Building on previous missile defense work, over the past year and a half, the Defense Department has pursued a robust research, development, testing, and evaluation program designed to develop layered defenses capable of intercepting missiles of varying ranges in all phases of flight. The testing regimen employed has become increasingly stressing, and the results of recent tests have been impressive.

Fielding Missile Defenses

In light of the changed security environment and progress made to date in our development efforts, the United States plans to begin deployment of a set of missile defense capabilities in 2004. These capabilities will serve as a starting point for fielding improved and expanded missile defense capabilities later.

We are pursuing an evolutionary approach to the development and deployment of missile defenses to improve our defenses over time. The United States will not have a final, fixed missile defense architecture. Rather, we will deploy an initial set of capabilities that will evolve to meet the changing threat and to take advantage of technological developments. The composition of missile defenses, to include the number and location of systems deployed, will change over time.

In August 2002, the Administration proposed an evolutionary way ahead for the deployment of missile defenses. The capabilities planned for operational use in 2004 and 2005 will include ground-based interceptors, sea-based interceptors, additional Patriot (PAC-3) units, and sensors based on land, at sea, and in space. In addition, the United States will work with allies to upgrade key early-warning radars as part of our capabilities.

Under our approach, these capabilities may be improved through additional measures such as:

Deployment of additional ground- and sea-based interceptors, and Patriot (PAC-3) units; Initial deployment of the THAAD and Airborne Laser systems; Development of a family of boost-phase and midcourse hit-to-kill interceptors based on sea-, air-, and ground-based platforms; Enhanced sensor capabilities; and Development and testing of space-based defenses.
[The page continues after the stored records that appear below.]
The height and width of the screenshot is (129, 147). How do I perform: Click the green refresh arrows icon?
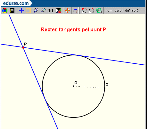pos(99,11)
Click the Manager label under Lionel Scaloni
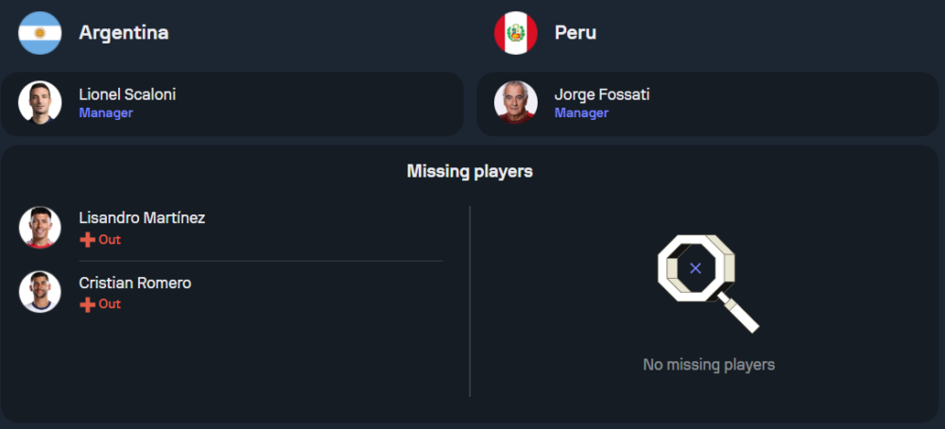 106,113
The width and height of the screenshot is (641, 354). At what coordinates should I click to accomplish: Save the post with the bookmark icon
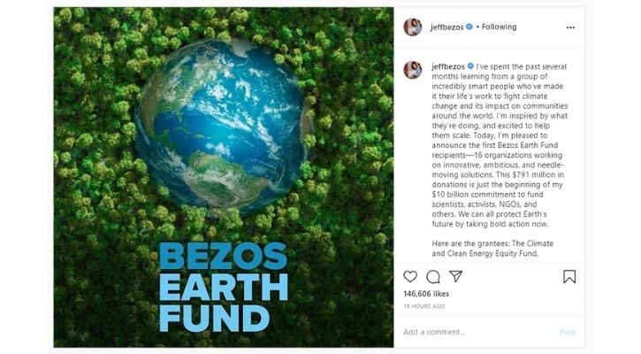(x=569, y=277)
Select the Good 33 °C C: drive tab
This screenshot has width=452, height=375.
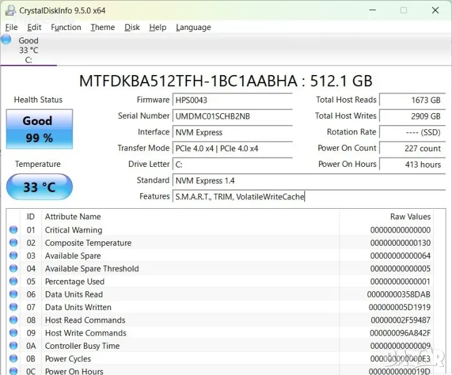(x=29, y=50)
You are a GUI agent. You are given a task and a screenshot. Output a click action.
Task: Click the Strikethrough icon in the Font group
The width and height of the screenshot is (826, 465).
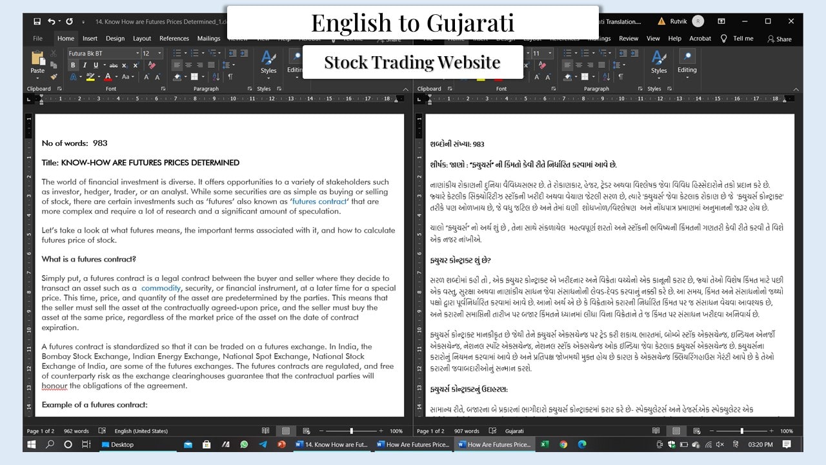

The Defense Department will begin to implement this approach and will move forward with plans to deploy a set of initial missile defense capabilities beginning in 2004.

Cooperation with Friends and Allies

Because the threats of the 21st century also endanger our friends and allies around the world, it is essential that we work together to defend against these threats. Missile defense cooperation will be a feature of U.S. relations with close, long-standing allies, and an important means to build new relationships with new friends like Russia. Consistent with these goals:

The U.S. will develop and deploy missile defenses capable of protecting not only the United States and our deployed forces, but also friends and allies; We will also structure the missile defense program in a manner that encourages industrial participation by friends and allies, consistent with overall U.S. national security; and We will also promote international missile defense cooperation, including within bilateral and alliance structures such as NATO.
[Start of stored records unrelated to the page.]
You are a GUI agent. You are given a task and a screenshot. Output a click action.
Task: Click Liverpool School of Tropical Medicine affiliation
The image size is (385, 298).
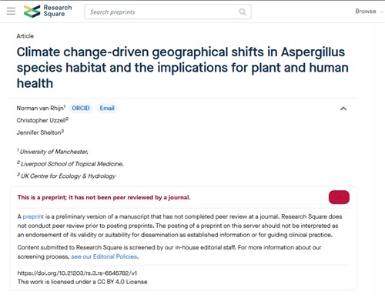pos(70,164)
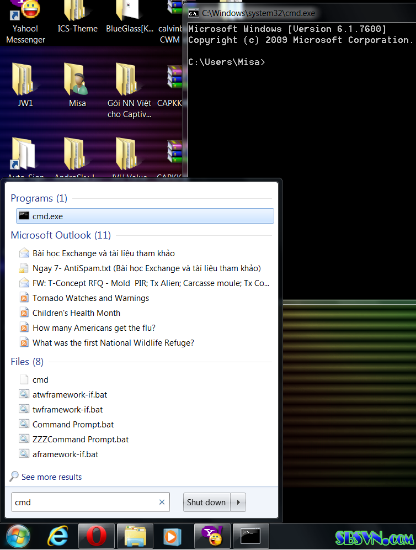The height and width of the screenshot is (550, 416).
Task: Open Tornado Watches and Warnings feed item
Action: coord(90,298)
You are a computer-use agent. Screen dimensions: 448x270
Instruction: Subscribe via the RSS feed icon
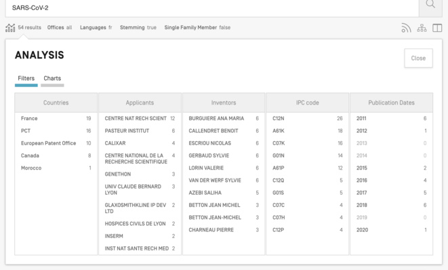click(x=406, y=28)
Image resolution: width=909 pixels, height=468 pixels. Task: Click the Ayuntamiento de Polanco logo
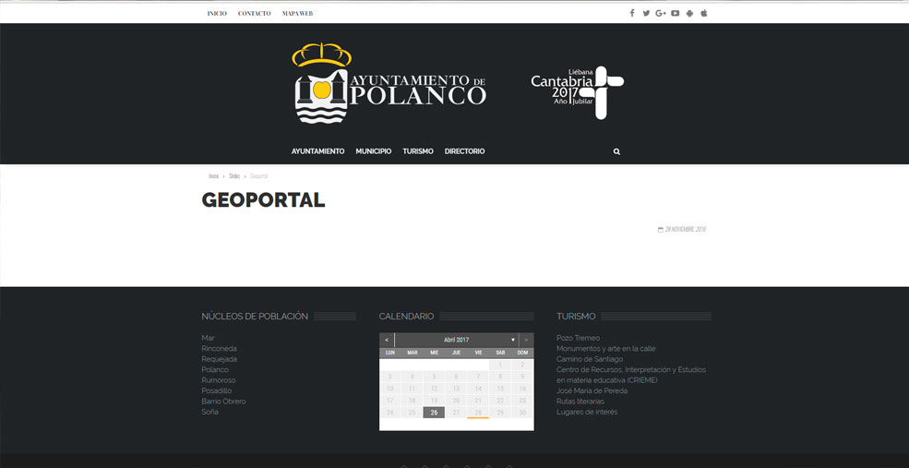tap(389, 84)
As part of our efforts to deepen missile defense cooperation with friends and allies, the United States will seek to eliminate impediments to such cooperation. We will review existing policies and practices governing technology sharing and cooperation on missile defense, including U.S. export control regulations and statutes, with this aim in mind.
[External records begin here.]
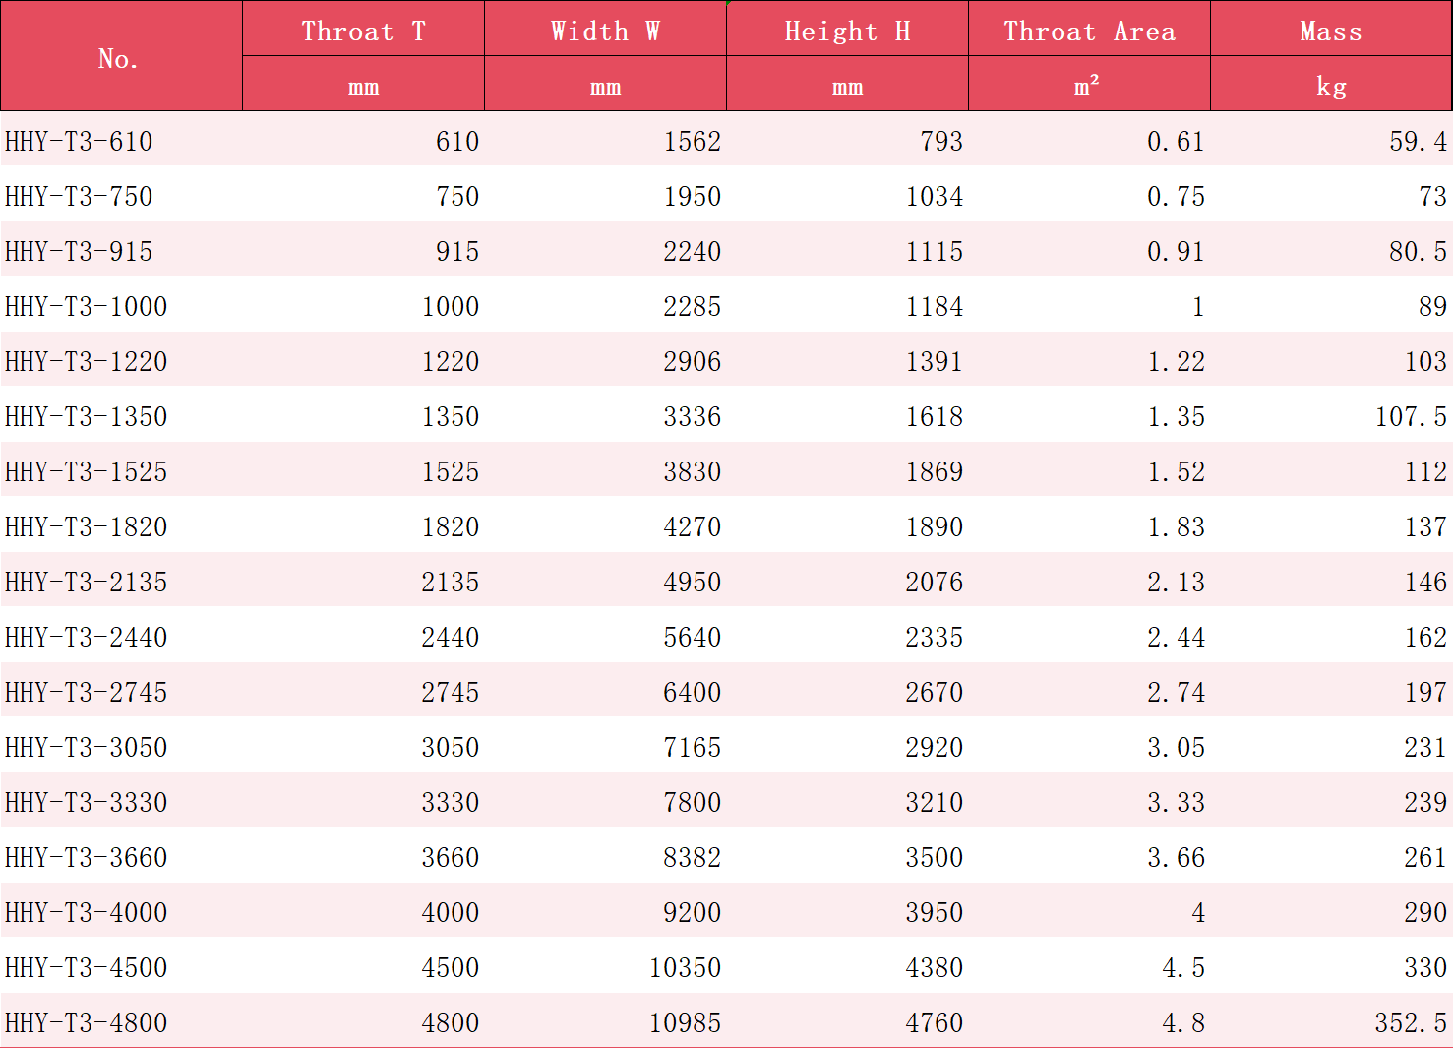Select the 'm²' unit cell
1453x1048 pixels.
(x=1087, y=86)
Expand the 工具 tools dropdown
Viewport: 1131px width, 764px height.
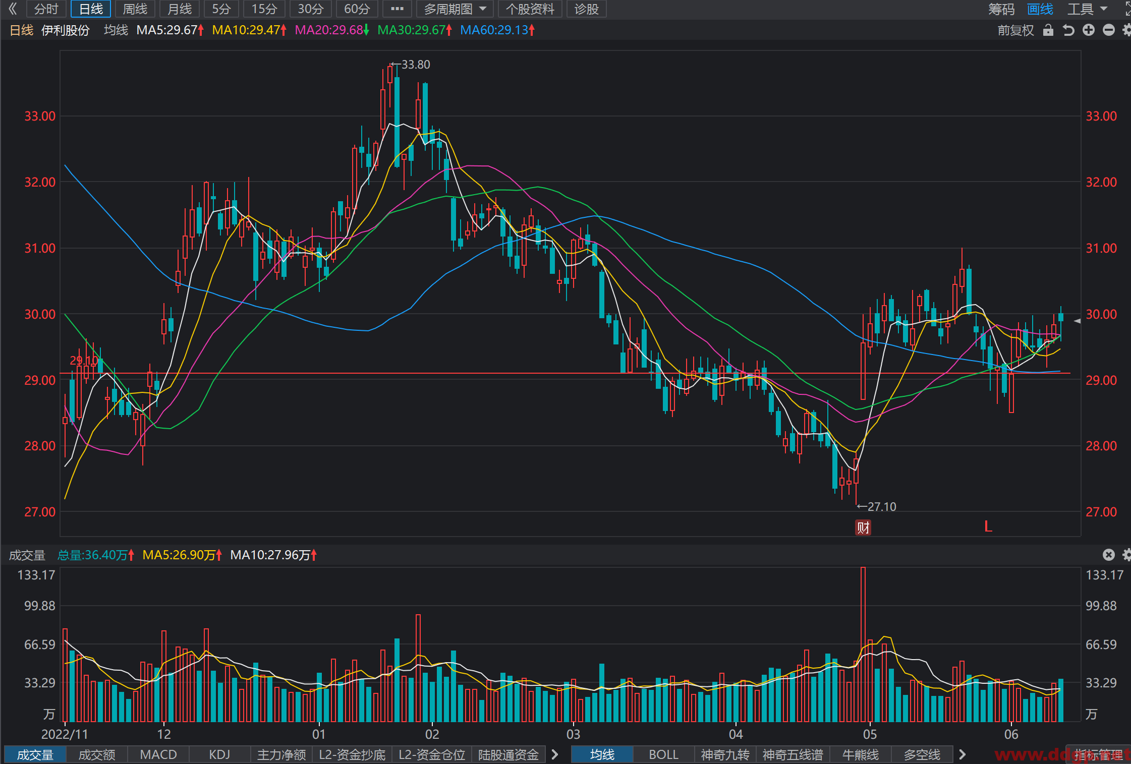(1087, 9)
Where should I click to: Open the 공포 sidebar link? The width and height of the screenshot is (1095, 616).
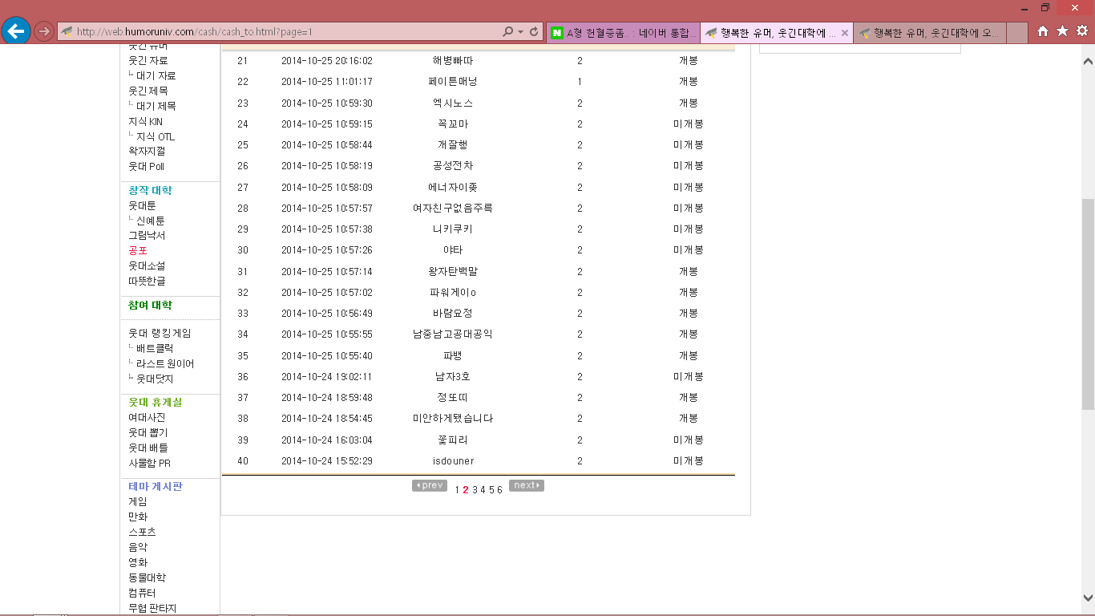pyautogui.click(x=138, y=250)
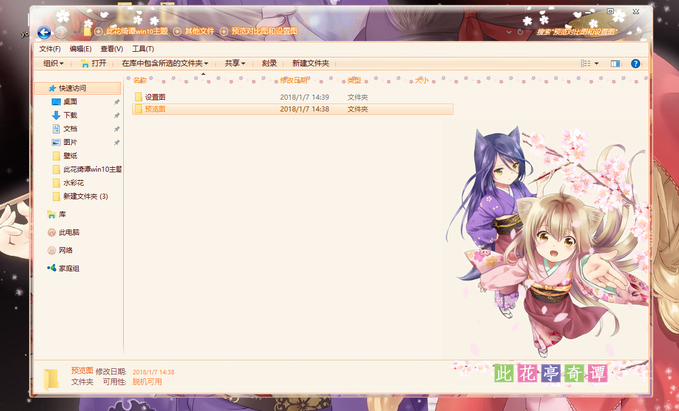The image size is (679, 411).
Task: Open the 工具(T) menu
Action: coord(143,48)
The goal of the Missile Technology Control Regime (MTCR) is to help reduce the global missile threat by curbing the flow of missiles and related technology to proliferators. The MTCR and missile defenses play complementary roles in countering the global missile threat. The United States intends to implement the MTCR in a manner that does not impede missile defense cooperation with friends and allies.

Conclusion

The new strategic challenges of the 21st century require us to think differently, but they also require us to act. The deployment of effective missile defenses is an essential element of the United States' broader efforts to transform our defense and deterrence policies and capabilities to meet the new threats we face. Defending the American people against these new threats is the Administration's highest priority.